Ground-penetrating radar data obtained by China's Zhurong rover has revealed buried beneath the Martian surface evidence of what looks like sandy beaches from the shoreline of a large ocean that may have existed long ago on the northern plains of Mars.

The findings are the latest evidence indicating the existence of this hypothesized ocean, called Deuteronilus, roughly 3.5 to 4 billion years ago, a time when Mars - now cold and desolate - possessed a thicker atmosphere and warmer climate. An ocean of liquid water on the Martian surface, according to scientists, potentially could have harbored living organisms, much like the primordial seas of early Earth.

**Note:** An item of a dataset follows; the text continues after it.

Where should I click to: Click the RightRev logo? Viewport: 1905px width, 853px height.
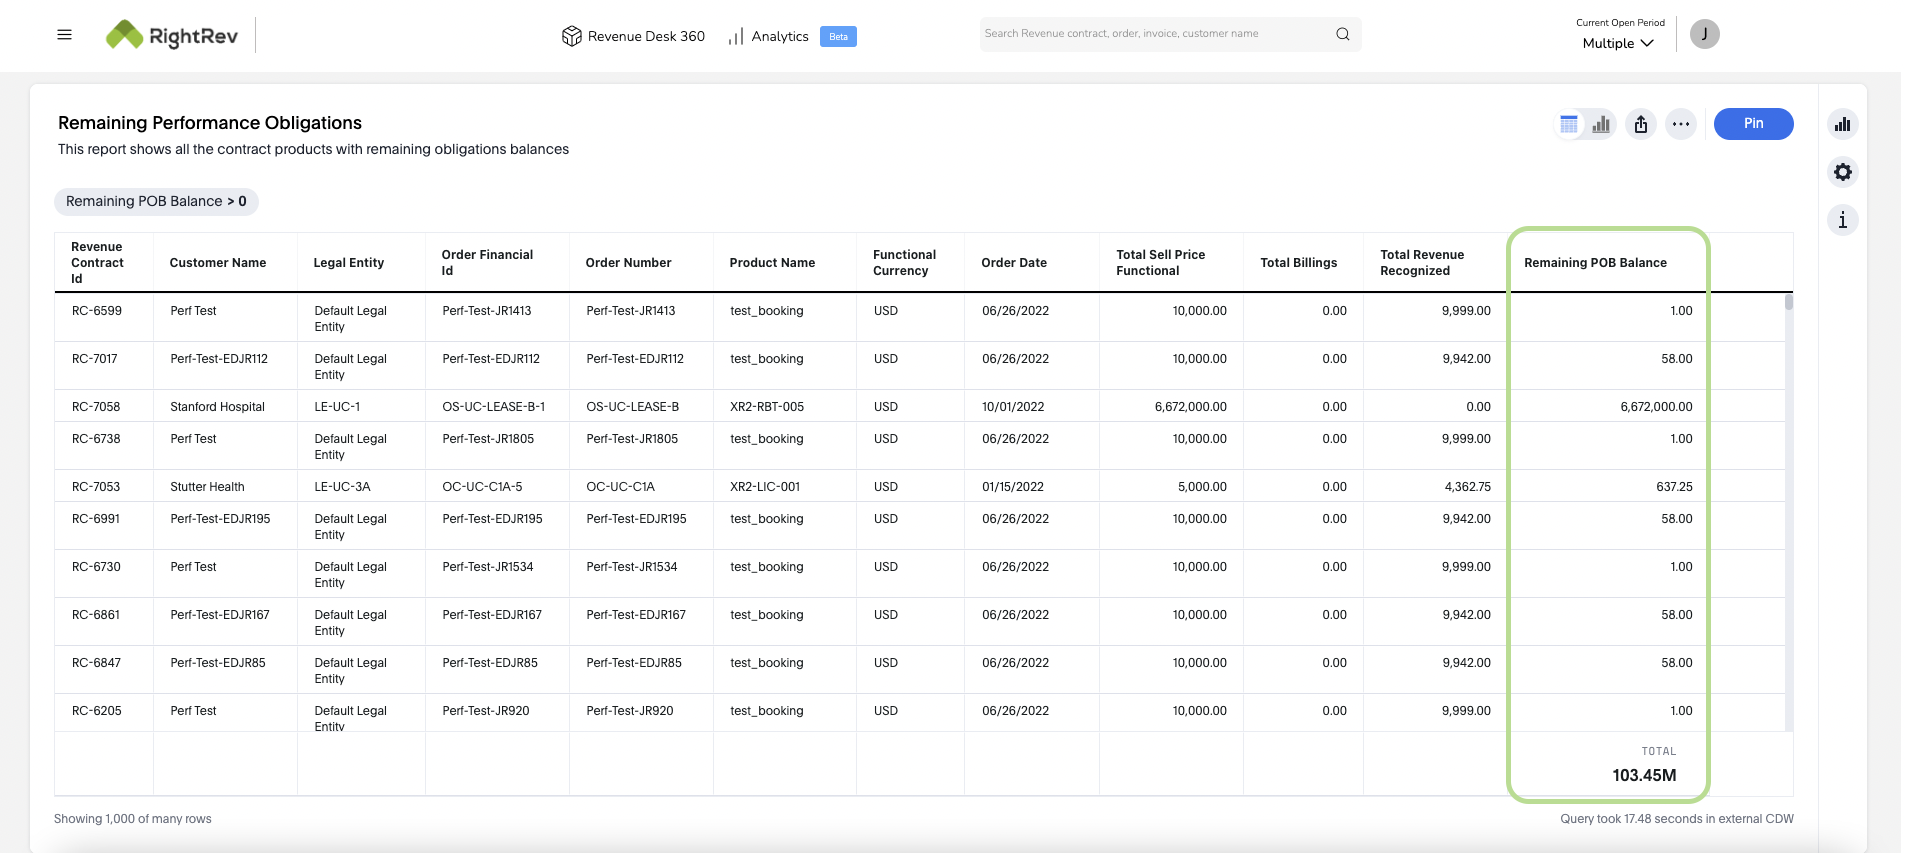(x=172, y=36)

The rover, which operated from May 2021 to May 2022, journeyed about 1.2 miles (1.9 km) in an area that exhibits surface features suggestive of an ancient shoreline. Its ground-penetrating radar, which transmitted high-frequency radio waves into the ground that reflected off subsurface features, probed up to 80 meters (260 feet) beneath the surface.

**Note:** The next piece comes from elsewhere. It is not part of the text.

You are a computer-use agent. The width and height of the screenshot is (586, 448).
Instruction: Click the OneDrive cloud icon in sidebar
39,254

The radar images detected some 33-115 feet (10-35 meters) underground thick layers of material with properties similar to sand, all sloped in the same direction and at an angle similar to that of beaches on Earth just below the water where the sea meets the land. The researchers mapped these structures spanning three-quarters of a mile (1.2 km) along the rover's path.

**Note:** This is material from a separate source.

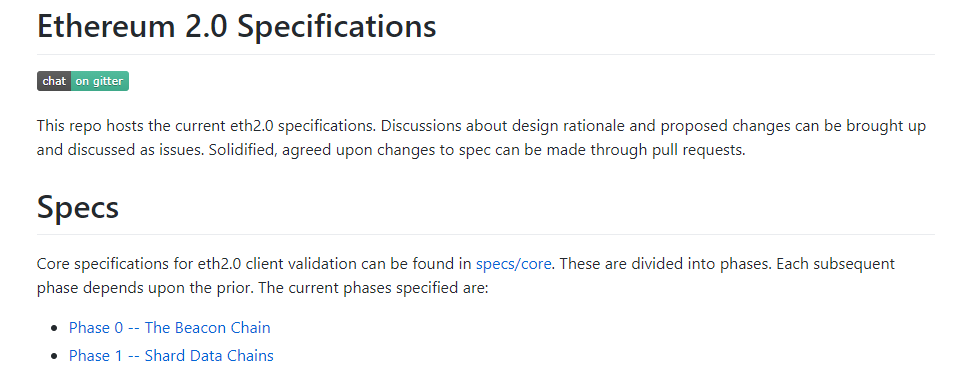Click the bullet before Phase 1
The image size is (972, 376).
point(55,356)
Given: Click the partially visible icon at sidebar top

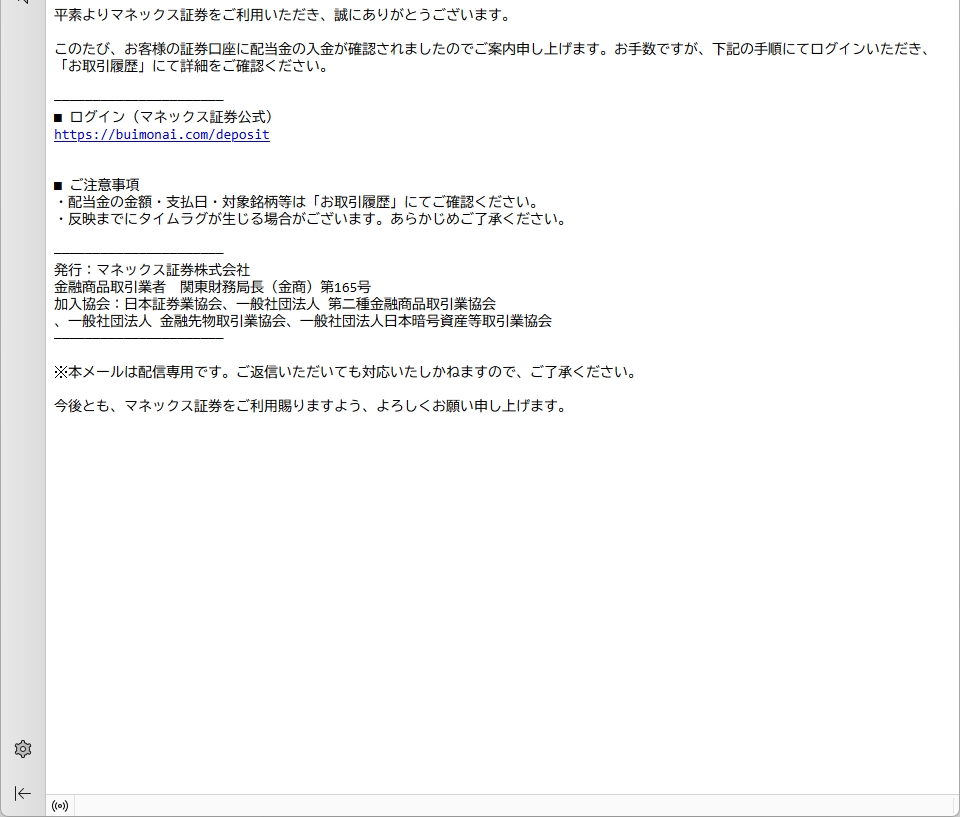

"The Martian surface has changed dramatically over 3.5 billion years, but by using ground-penetrating radar, we found direct evidence of coastal deposits that weren't visible from the surface," said Guangzhou University planetary scientist Hai Liu, a member of the science team for China's Tianwen-1 mission that included the rover.
Mars Express captures Danielson crater. (credit: by europeanspaceagency is licensed under CC BY-SA 2.0. Via Flickr)
Mars Express captures Danielson crater. (credit: by europeanspaceagency is licensed under CC BY-SA 2.0. Via Flickr)

Suggestion of a long-lived body of water

On Earth, beach deposits of this size would have needed millions of years to form, the researchers said, suggesting that on Mars, there was a large and long-lived body of water with wave action that distributed sediments carried into it by rivers flowing from nearby highlands.
"The beaches would have been formed by similar processes to those on Earth - waves and tides," said Liu, one of the leaders of the study published on Monday in the journal Proceedings of the National Academy of Sciences, opens new tab. "Such oceans would have profoundly influenced Mars' climate, shaped its landscape and created environments potentially suitable for life to emerge and thrive."

"Shorelines are great locations to look for evidence of past life," said planetary scientist and study co-author Michael Manga of the University of California, Berkeley. "It's thought that the earliest life on Earth began at locations like this, near the interface of air and shallow water."

The rover explored in the southern part of Utopia Planitia, a large plain in the Martian northern hemisphere.The researchers ruled out other possible explanations for the structures Zhurong detected.

"A primary part of this work was testing these other hypotheses. Wind-blown dunes were considered, but there were a few issues. First, dunes tend to come in groups, and these groups produce characteristic patterns not present in these deposits," Penn State geoscientist and study co-author Benjamin Cardenas said.

"We also considered ancient rivers, which exist in some nearby locations on Mars, but we rejected that hypothesis for similar reasons based on the patterns we saw in the deposits. And you don't typically get structures like this in lava flows, either. Beaches simply fit the observations the best," Cardenas said.

Earth, Mars, and the solar system's other planets formed roughly 4.5 billion years ago. That means Deuteronilus would have disappeared approximately a billion years into Martian history when the planet's climate changed dramatically. Scientists said some of the water may have been lost to space while large amounts may remain trapped underground.

A study, a new tab published last year based on seismic data obtained by NASA's robotic InSight lander, found that an immense reservoir of liquid water may reside deep under the Martian surface within fractured igneous rocks.

For decades, scientists have used satellite images to trace Martian surface features resembling a shoreline. But any such evidence on the surface could have been erased or distorted by billions of years of wind erosion or other geological processes.

That is not the case with the newly found structures, which were entombed over time under material deposited by dust storms, meteorite strikes or volcanism.

"These are beautifully preserved because they are still buried in the Martian subsurface," Cardenas said.